Stored data >>
★ ★ ★ ★

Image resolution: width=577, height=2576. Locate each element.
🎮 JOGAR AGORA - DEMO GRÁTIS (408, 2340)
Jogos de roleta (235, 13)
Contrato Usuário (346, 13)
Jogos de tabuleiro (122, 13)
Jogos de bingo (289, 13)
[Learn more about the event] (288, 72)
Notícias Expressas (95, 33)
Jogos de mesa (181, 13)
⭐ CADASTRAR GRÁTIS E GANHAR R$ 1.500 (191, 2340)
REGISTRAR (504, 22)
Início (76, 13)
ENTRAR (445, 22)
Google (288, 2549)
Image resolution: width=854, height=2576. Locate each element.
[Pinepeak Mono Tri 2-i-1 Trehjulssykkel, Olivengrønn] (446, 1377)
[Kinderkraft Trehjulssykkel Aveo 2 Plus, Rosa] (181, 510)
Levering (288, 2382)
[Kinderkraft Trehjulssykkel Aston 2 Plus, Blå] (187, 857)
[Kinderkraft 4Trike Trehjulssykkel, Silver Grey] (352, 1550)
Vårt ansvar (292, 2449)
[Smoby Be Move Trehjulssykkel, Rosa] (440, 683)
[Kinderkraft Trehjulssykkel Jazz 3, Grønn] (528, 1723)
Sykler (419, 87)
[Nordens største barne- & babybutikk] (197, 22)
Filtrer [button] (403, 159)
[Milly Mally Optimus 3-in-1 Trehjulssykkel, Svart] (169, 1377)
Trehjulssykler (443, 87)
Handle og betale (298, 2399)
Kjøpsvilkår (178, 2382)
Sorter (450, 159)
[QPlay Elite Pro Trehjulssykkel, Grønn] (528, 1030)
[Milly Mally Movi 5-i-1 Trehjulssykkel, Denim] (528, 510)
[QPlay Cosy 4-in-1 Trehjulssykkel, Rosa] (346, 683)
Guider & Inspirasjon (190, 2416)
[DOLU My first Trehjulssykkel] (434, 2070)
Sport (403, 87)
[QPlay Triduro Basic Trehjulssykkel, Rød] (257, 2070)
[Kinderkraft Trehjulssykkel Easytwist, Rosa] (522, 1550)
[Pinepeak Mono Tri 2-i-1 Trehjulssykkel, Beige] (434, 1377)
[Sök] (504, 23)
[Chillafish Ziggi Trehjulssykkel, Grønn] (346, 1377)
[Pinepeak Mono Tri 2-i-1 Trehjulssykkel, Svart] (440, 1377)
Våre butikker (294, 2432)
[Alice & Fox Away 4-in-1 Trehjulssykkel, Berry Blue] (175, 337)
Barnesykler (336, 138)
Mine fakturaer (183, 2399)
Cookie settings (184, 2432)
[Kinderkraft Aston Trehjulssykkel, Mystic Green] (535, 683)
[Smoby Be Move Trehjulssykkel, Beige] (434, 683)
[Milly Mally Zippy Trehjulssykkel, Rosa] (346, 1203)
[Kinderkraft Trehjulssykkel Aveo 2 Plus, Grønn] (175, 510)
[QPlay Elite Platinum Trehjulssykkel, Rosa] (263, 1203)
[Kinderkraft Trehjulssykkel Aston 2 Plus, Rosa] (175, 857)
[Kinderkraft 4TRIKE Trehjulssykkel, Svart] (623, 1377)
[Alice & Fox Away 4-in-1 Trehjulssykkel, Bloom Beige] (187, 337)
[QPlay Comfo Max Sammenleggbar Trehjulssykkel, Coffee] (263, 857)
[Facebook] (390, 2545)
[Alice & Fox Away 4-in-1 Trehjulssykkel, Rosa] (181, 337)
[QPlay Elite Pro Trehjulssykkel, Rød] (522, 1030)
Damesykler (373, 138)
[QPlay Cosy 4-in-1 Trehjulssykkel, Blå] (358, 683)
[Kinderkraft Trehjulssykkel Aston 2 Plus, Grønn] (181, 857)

★ ★ ★ ★

What to work on >> Using the records above, output exactly the lines from the first through the line that contains "[Sök] (504, 23)", with both of those included.

Answer to this exercise >>
Image resolution: width=577, height=2576. Locate each element.
🎮 JOGAR AGORA - DEMO GRÁTIS (408, 2340)
Jogos de roleta (235, 13)
Contrato Usuário (346, 13)
Jogos de tabuleiro (122, 13)
Jogos de bingo (289, 13)
[Learn more about the event] (288, 72)
Notícias Expressas (95, 33)
Jogos de mesa (181, 13)
⭐ CADASTRAR GRÁTIS E GANHAR R$ 1.500 (191, 2340)
REGISTRAR (504, 22)
Início (76, 13)
ENTRAR (445, 22)
Google (288, 2549)
Image resolution: width=854, height=2576. Locate each element.
[Pinepeak Mono Tri 2-i-1 Trehjulssykkel, Olivengrønn] (446, 1377)
[Kinderkraft Trehjulssykkel Aveo 2 Plus, Rosa] (181, 510)
Levering (288, 2382)
[Kinderkraft Trehjulssykkel Aston 2 Plus, Blå] (187, 857)
[Kinderkraft 4Trike Trehjulssykkel, Silver Grey] (352, 1550)
Vårt ansvar (292, 2449)
[Smoby Be Move Trehjulssykkel, Rosa] (440, 683)
[Kinderkraft Trehjulssykkel Jazz 3, Grønn] (528, 1723)
Sykler (419, 87)
[Nordens største barne- & babybutikk] (197, 22)
Filtrer [button] (403, 159)
[Milly Mally Optimus 3-in-1 Trehjulssykkel, Svart] (169, 1377)
Trehjulssykler (443, 87)
Handle og betale (298, 2399)
Kjøpsvilkår (178, 2382)
Sorter (450, 159)
[QPlay Elite Pro Trehjulssykkel, Grønn] (528, 1030)
[Milly Mally Movi 5-i-1 Trehjulssykkel, Denim] (528, 510)
[QPlay Cosy 4-in-1 Trehjulssykkel, Rosa] (346, 683)
Guider & Inspirasjon (190, 2416)
[DOLU My first Trehjulssykkel] (434, 2070)
Sport (403, 87)
[QPlay Triduro Basic Trehjulssykkel, Rød] (257, 2070)
[Kinderkraft Trehjulssykkel Easytwist, Rosa] (522, 1550)
[Pinepeak Mono Tri 2-i-1 Trehjulssykkel, Beige] (434, 1377)
[Sök] (504, 23)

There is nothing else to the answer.